[Extrait du document]
■ ■ ■

JOHN DOWLAND
26 PIECES POUR LUTH

3 volumes aux Editions Billaudot
14, rue de l'Echiquier
75010 Paris

Transcription, caractère
et interprétation

Par Michel Sadanowsky

                                             

Préface
John Dowland a été un des rares compositeurs anglais de son époque dont la gloire se soit étendue à travers l’Europe. Bien que sa musique ait été presque complètement ignorée durant le XVIIIè siècle et la majeure partie du XIXè, il n'a jamais été entièrement oublié.
Le début du XXè siècle voit l’exceptionnelle qualité de son œuvre commencer à être reconnue par les érudits et les spécialistes.
Vers 1920 déjà, l'édition de ses livres de chants par Dr. E. H. FELLOWES, a permis que sa réputation de compositeur soit bien établie. Mais il a fallu attendre le renouveau du luth et la reconnaissance de son importance comme instrument soliste pour qu’on puisse entendre la musique de Dowland pour luth seul en dehors du petit cercle des amateurs de musique ancienne.

■ ■ ■

[Entrées fournies]
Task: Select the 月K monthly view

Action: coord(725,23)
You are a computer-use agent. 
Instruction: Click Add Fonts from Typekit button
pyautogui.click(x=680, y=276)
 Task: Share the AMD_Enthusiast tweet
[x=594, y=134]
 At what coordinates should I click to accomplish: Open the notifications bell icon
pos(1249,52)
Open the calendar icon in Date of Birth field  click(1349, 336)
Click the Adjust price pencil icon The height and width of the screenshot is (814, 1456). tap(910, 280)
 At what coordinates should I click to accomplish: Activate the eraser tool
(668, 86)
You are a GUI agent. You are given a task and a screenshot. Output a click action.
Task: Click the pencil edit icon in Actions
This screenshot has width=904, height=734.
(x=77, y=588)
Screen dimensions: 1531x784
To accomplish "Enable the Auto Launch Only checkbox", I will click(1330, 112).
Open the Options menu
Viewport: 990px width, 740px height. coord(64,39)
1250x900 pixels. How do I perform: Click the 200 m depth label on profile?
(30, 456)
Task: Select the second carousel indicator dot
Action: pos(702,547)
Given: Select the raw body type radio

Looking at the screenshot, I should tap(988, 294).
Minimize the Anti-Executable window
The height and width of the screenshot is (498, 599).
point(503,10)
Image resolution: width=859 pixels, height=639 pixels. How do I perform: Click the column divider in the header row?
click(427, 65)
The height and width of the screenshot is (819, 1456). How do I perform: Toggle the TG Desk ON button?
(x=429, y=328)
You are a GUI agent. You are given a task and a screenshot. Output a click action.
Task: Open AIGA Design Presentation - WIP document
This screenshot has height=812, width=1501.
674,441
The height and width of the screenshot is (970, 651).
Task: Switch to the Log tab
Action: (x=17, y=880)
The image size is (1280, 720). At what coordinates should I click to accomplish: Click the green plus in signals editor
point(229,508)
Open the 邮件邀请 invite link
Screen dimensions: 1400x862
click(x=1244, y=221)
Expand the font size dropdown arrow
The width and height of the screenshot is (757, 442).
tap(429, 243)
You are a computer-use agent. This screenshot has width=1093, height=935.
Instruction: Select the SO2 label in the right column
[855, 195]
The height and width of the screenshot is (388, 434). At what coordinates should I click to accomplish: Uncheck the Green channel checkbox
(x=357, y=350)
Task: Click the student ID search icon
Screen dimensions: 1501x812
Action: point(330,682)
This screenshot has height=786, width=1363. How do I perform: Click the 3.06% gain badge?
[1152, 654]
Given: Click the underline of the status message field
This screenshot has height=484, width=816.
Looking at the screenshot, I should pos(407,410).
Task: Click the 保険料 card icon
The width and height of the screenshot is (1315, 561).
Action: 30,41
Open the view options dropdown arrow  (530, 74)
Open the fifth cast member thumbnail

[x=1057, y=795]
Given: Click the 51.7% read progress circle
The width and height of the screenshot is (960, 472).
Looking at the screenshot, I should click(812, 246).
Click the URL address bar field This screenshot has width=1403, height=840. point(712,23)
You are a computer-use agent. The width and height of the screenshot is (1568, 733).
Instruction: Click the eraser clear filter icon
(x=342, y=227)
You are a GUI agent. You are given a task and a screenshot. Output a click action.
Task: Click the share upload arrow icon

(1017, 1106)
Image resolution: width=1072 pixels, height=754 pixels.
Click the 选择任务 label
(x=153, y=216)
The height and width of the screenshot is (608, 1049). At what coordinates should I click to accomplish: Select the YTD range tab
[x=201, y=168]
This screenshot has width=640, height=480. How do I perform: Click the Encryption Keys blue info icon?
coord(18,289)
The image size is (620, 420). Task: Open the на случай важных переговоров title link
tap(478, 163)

■ ■ ■

[Travail à réaliser]
1. Recopiez fidèlement le passage du texte sur John Dowland qui commence à « Par Michel Sadanowsky » et se termine à « et les spécialistes. ».
2. Dressez la liste de toutes les personnes nommées dans le texte sur John Dowland.
3. Rédigez la suite du texte sur John Dowland en reprenant là où il s'arrête.

[Ensemble des réponses]
1.
Par Michel Sadanowsky

                                             

Préface
John Dowland a été un des rares compositeurs anglais de son époque dont la gloire se soit étendue à travers l’Europe. Bien que sa musique ait été presque complètement ignorée durant le XVIIIè siècle et la majeure partie du XIXè, il n'a jamais été entièrement oublié.
Le début du XXè siècle voit l’exceptionnelle qualité de son œuvre commencer à être reconnue par les érudits et les spécialistes.

2. John Dowland, Michel Sadanowsky, E. H. Fellowes

3.
Ecriture
Un siècle avant J.S. BACH, John DOWLAND témoigne d’une générosité et d’une maîtrise rare de l’écriture musicale et de son émotion.
L’observation de l’ensemble de son œuvre met en lumière des constantes d’écritures qui permettront de dégager des constantes techniques.
L’écriture de DOWLAND s’appuie sur quatre points principaux :
- Une structure harmonique, généralement simple, avec modulations
- Une mélodie, qui se tient le plus souvent à l’aigu
- Un contrepoint, préfigurant le style fugué
- Des variations, souvent en gammes, explorant en général fidèlement la structure harmonique
L’œuvre se décompose en plusieurs groupes aux caractères musicaux différents : Fantaisies, Pavanes, Gaillardes, Allemandes, Gigues, Courantes, Voltes, Chansons et Ballades.

 

Caractère et Interprétation
Dansante, triomphale, mélancolique ou narrative, la musique de DOWLAND se conçoit dans la clarté et la simplicité.
La ligne mélodique sera toujours limpide, le contrepoint au deuxième plan, le tout sur une structure de basses très affirmée.
Le caractère et l’interprétation se préciseront de par l’appartenance des oeuvres à l’un des groupes et par ce qu’il faudra en déduire.

 

Technique
Il est bien sûr inutile d’essayer d’imiter la technique luthistique lorsque l’on est guitariste. Il convient cependant d’en dégager les caractéristiques afin de reproduire celles-ci avec les meilleurs moyens autorisés par la guitare.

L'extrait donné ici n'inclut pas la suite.